Where did Ssion's visionary frontman come from anyway? Was he hatched from a disco ball incubated by Salvador Dali and Andy Warhol?
"I'm from Kentucky originally," Cody relays. It was a secluded, small-town upbringing. It was the isolation of his hometown that allowed Critcheloe to discover and nurture his creativity. "It just pushed me further in that you have to make do with what you have. It was really good because you don't get jaded by things so you stay excited and remain idealistic." Cody made a move to Kansas City, and that's where Ssion was first formed. "It's a cool city. It's really small but has a lot of very proactive art communities."
Although Cody lives in New York, KC will always have the edge over NYC for him: "I still do a lot of my work back in Kansas City because it's a lot cheaper, and I just love the way it looks. It's a way weirder environment and is so much cooler than New York." Ssion is sometimes referred to as a New York outfit, yet Cody says his work isn't about New York. "I do not come from New York, and we're not a New York band."

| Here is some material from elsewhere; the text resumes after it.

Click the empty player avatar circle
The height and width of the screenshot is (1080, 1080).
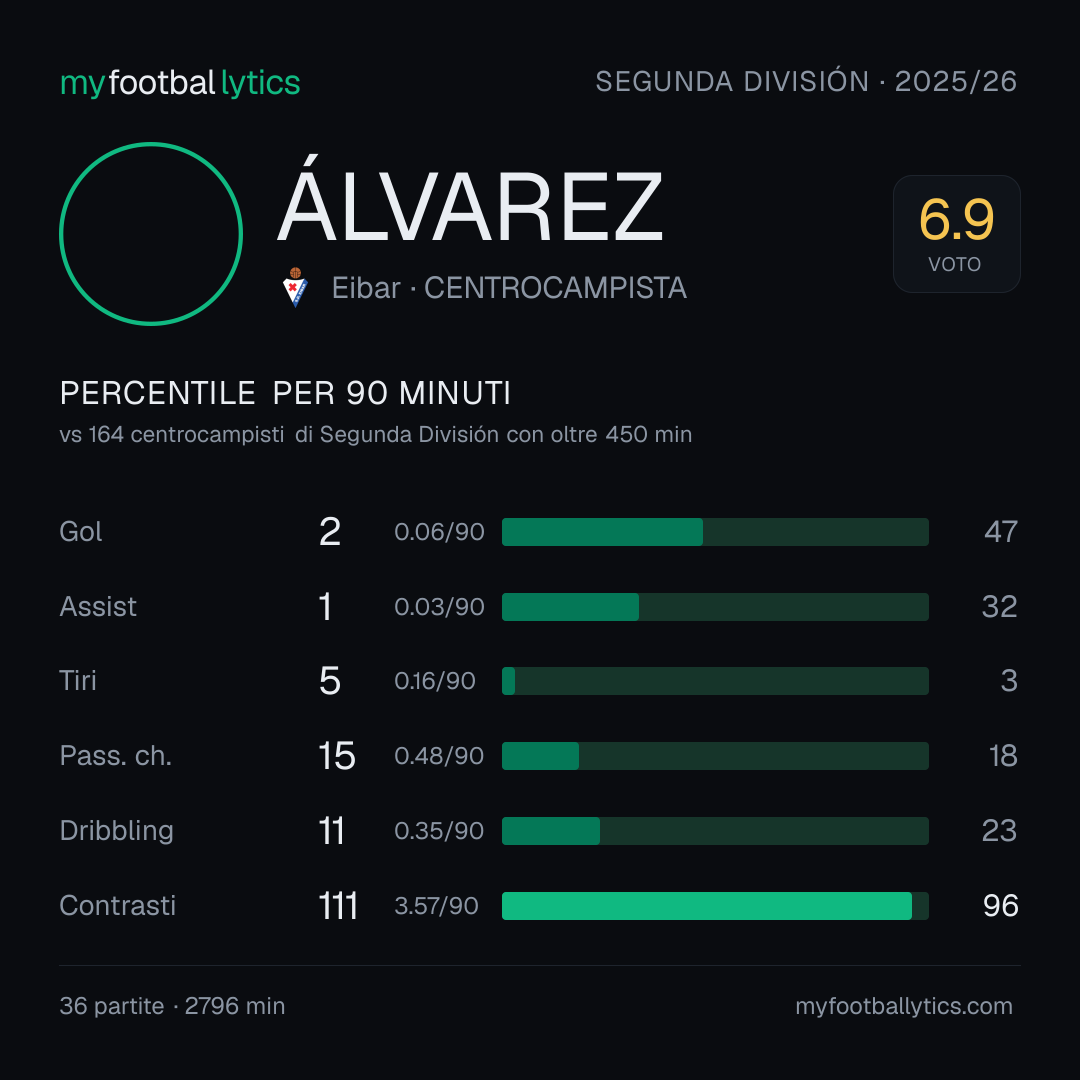click(151, 233)
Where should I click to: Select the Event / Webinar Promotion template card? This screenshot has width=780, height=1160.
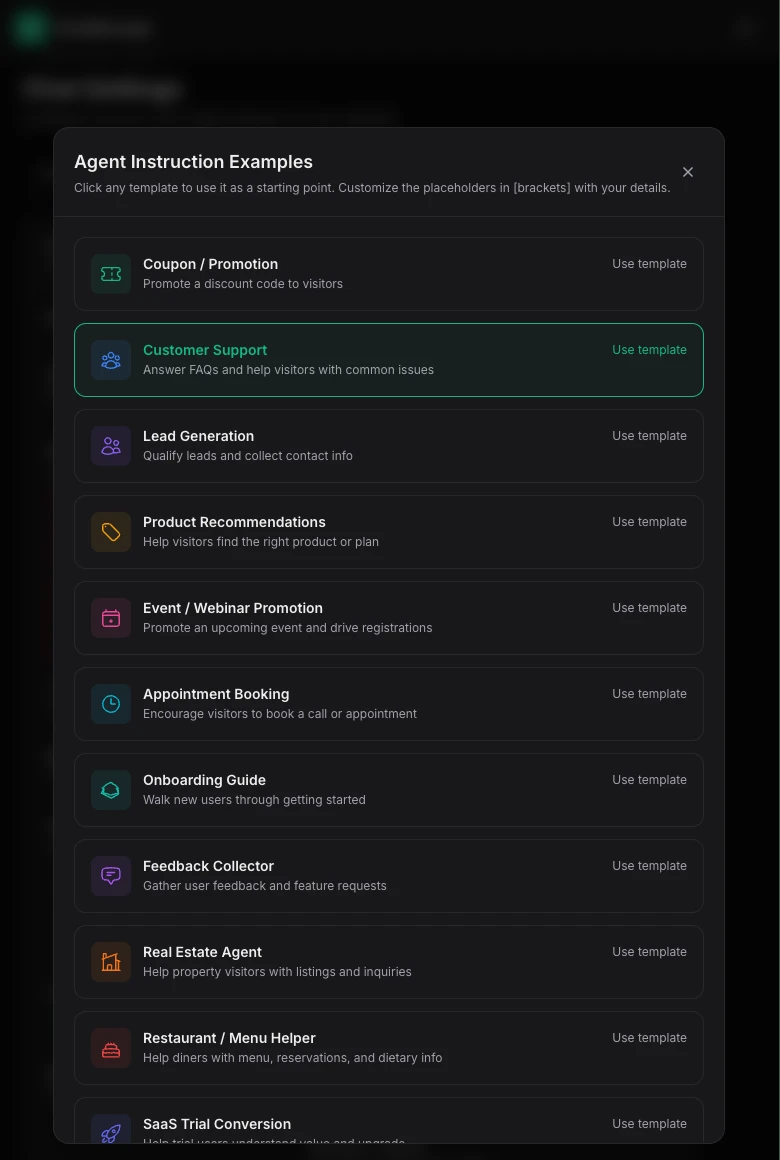coord(389,618)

But the city did provide a significant performance platform. Ssion played a three-night stint at the Museum of Modern Art PS1. Cody had the opportunity to stage the kind of pop-punk spectacle he had only fantasised about.
"It was the first time I've ever had that type of budget to do the kind of show I've always wanted to do. We spent two months putting the show together in Kansas. It was really awesome and well received. I would love to travel a show like that. That is my dream." Ssion's headline European tour, 10th to 30th June 2012, couldn't be more removed from their large-scale installation and performance piece at PS1: "The show we're touring now feels rooted in punk rock. It's been one of the best tours we've ever been on."
In fact, touring is a part of the job Cody really loves. Talking about life on the road, he declares, "I love it. I'm actually more apprehensive about when we get off the tour! Even when touring sucks and it's a nightmare, I would still rather being doing it."
After the tour, Cody isn't planning on taking a break. "We will definitely be doing another record but right now it's all about figuring out what direction I want to push that in."
In terms of film projects Cody has big plans: "I would like to do something more along the lines of a short film. I like the idea of it having specifically a soundtrack, as it means I could move away from writing pop songs in the traditional way and have a bit more freedom to experiment - and have more fun with the format."
As I sit listening to Cody running through all these ideas, he continues to develop them during our conversation. "I don't necessarily want to make a musical-type movie," he continues, "I would prefer it to be more about acting and to have dialogue. I just don't want it to be like a bunch of show tunes!" Anything else? "There's some photography and art-related projects I'm interested in." As we're wrapping up, I remember that this was supposed to be his day off. "I have down time - but I don't do very well with it."